What is being asked: Work out how many lines of the data below hold the string "will". Answer with that number alone.
Records for the task Block Start
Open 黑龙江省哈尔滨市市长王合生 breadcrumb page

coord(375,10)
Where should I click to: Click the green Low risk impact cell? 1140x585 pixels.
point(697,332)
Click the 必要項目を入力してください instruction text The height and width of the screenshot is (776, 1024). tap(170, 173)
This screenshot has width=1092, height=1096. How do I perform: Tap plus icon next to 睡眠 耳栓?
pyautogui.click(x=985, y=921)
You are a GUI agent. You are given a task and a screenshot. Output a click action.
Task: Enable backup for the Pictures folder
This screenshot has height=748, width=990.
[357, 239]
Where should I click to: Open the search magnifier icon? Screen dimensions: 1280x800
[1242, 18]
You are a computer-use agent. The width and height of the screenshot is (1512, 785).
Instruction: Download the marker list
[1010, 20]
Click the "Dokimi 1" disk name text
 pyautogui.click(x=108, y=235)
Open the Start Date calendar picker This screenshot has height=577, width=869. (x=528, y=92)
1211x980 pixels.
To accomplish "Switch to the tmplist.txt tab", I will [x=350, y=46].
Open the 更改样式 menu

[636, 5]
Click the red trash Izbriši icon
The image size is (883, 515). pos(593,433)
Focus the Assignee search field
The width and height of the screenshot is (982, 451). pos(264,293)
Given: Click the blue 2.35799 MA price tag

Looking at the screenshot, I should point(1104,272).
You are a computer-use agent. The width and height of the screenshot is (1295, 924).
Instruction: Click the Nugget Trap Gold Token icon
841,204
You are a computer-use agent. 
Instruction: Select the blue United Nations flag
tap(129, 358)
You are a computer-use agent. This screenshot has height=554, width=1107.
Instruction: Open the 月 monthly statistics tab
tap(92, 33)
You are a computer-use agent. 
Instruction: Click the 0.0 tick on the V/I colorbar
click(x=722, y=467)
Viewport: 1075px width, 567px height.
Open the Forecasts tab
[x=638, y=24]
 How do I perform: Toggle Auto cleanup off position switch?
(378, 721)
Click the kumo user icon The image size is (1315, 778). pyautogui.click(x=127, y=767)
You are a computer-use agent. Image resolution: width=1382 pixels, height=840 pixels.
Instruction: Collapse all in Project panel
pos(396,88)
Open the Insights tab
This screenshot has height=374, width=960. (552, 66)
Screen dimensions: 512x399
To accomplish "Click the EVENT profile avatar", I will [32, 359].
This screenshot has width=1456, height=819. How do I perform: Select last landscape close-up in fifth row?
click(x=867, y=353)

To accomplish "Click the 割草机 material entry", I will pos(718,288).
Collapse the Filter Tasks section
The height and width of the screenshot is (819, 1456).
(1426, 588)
Records for the task Block End
Task output: 3